The Chair, when appropriate, will make the necessary investigation to determine if the conflict or violation can be resolved. At his or her discretion, the Chair may consult with other Board members, FHLB staff or FHLB counsel to assist in making such determination. Until the conflict or violation is resolved, the Chair will ensure that the affected Director takes no part in the consideration of or voting on any matter before the Board for which a possible conflict exists.
When the Chair has a disclosure concerning an actual or possible conflict of his or her own interest or other violation of this Policy, that information must be submitted to the Vice Chair, who will make the necessary investigation and determinations (as provided above) to resolve the matter. If the matter is not resolved, the Vice Chair will preside over the consideration and voting of any issues for which a conflict for the Chair may exist.
7. Compliance and enforcement
This Policy will be given to each Director every year and is incorporated by reference in the Finance Agency’s annual Director’s eligibility certification process.
Additionally, each Director must annually certify his or her compliance with the standards established in this Policy. The FHLB will maintain the signed certifications in each Director’s file.
Before signing, a Director may confidentially discuss with the Chair or the President, any situation or circumstances that appears to conflict with the standards identified in the Directors’ Conflict of Interest Policy. The Chair, in consultation with the President, will determine the appropriate action to be taken before the Director signs this certification.

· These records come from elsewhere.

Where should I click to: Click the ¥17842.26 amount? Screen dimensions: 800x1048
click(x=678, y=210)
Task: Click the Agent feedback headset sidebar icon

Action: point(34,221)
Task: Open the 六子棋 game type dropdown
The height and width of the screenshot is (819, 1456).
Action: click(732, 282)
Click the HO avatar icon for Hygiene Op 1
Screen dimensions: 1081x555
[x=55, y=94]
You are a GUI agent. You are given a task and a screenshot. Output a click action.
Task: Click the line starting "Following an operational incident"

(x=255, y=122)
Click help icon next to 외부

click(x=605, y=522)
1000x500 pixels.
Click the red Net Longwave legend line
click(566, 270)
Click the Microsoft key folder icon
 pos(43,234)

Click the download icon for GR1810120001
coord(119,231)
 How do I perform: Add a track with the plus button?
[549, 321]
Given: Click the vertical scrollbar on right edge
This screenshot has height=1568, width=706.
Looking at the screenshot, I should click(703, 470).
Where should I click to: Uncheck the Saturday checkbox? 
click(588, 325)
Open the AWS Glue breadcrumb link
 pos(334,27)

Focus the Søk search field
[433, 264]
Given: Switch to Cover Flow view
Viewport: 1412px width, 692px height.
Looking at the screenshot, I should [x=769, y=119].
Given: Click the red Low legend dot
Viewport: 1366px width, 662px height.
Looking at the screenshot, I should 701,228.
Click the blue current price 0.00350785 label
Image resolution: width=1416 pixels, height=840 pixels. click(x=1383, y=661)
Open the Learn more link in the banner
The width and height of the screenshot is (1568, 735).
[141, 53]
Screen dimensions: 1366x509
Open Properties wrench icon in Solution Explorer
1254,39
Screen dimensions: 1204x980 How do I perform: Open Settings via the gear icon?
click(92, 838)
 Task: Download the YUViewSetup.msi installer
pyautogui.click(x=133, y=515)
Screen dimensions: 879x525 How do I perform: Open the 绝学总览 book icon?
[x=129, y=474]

Each Director shall submit to the FHLB’s President (or his designee) an executed Director Questionnaire on or before the FHLB’s February Board meeting of each year. The Director Questionnaire shall require, among other items, that the Director provide a list of relevant Financial Interests. Business Associates, activities and other associations that potentially could involve actual or possible conflicts of interest with an obligation to update such list if changes occur.
As required annually by the Finance Agency, on or before the FHLB’s February Board meeting of each year, each Director shall submit to the FHLB’s President (or his or her designee) an executed Director Eligibility Certification Form to the FHLB.
8. Exception to policy
No exceptions permitted – see Disclosure and Recusal.
8.1 Policy Waiver
Policy will not be waived – see Disclosure and Recusal.
8.2 Policy Violations
Any violation of this policy shall be immediately reported to one of the following FHLB staff: President and Chief Executive Officer, Executive Vice President, Chief Business Officer, Executive Vice President, Chief Financial Officer, Senior Vice President, General Counsel, First Vice President, Human Resources, or directly to the Board Chair or Vice Chair.